DIRECTIONS FOR THIS TASK »
Repeat each line, word for word, from the one containing "Screen dimensions: 942x570" through the last line of the entries, and include no other output.

[Data records]
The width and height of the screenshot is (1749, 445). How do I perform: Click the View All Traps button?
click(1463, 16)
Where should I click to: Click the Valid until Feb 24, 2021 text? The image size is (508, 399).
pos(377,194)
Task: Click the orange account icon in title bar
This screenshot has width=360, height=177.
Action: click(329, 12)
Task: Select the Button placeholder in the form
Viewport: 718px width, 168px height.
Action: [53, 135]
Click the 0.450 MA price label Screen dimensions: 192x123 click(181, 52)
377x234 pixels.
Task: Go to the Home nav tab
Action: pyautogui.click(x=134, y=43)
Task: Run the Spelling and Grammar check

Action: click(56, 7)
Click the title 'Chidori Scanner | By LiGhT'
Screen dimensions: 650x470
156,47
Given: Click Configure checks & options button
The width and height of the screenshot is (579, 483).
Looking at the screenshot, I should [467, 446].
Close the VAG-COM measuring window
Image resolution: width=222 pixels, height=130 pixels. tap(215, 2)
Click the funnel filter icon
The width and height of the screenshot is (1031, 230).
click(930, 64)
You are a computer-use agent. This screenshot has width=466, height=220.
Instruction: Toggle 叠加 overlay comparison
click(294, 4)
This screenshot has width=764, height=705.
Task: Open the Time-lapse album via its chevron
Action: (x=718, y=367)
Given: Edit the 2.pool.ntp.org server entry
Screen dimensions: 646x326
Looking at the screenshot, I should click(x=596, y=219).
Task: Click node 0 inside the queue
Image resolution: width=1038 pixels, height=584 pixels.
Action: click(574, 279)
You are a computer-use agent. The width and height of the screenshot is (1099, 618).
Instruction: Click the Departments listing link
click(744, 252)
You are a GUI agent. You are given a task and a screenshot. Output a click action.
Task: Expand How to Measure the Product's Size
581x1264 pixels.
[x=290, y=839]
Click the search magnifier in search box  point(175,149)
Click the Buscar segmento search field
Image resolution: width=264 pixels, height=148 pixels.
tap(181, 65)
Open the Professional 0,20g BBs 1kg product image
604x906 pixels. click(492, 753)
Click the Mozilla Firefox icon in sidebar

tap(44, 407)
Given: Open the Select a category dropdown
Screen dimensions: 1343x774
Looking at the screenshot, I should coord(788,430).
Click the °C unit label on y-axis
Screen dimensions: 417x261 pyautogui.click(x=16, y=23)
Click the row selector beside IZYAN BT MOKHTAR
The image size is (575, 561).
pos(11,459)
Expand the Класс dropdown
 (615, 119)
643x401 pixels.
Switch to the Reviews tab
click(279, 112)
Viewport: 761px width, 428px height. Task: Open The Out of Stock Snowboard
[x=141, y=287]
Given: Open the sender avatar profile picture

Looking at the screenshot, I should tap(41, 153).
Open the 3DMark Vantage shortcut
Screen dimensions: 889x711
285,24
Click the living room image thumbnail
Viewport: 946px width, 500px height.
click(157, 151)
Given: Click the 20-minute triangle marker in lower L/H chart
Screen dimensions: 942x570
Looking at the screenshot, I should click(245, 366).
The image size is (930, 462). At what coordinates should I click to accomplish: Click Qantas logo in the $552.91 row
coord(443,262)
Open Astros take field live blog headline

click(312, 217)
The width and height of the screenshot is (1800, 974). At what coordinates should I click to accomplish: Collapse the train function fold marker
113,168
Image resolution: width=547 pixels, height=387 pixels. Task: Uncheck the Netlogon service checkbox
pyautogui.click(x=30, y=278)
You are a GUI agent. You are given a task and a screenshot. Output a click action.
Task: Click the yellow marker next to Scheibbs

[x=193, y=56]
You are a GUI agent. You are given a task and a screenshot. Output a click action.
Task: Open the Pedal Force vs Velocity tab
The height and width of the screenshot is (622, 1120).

THE ANSWER »
Screen dimensions: 942x570
Looking at the screenshot, I should click(245, 366).
The image size is (930, 462). At what coordinates should I click to accomplish: Click Qantas logo in the $552.91 row
coord(443,262)
Open Astros take field live blog headline

click(312, 217)
The width and height of the screenshot is (1800, 974). At what coordinates should I click to accomplish: Collapse the train function fold marker
113,168
Image resolution: width=547 pixels, height=387 pixels. Task: Uncheck the Netlogon service checkbox
pyautogui.click(x=30, y=278)
You are a GUI agent. You are given a task and a screenshot. Output a click action.
Task: Click the yellow marker next to Scheibbs

[x=193, y=56]
You are a GUI agent. You are given a task and a screenshot. Output a click action.
Task: Open the Pedal Force vs Velocity tab
The height and width of the screenshot is (622, 1120).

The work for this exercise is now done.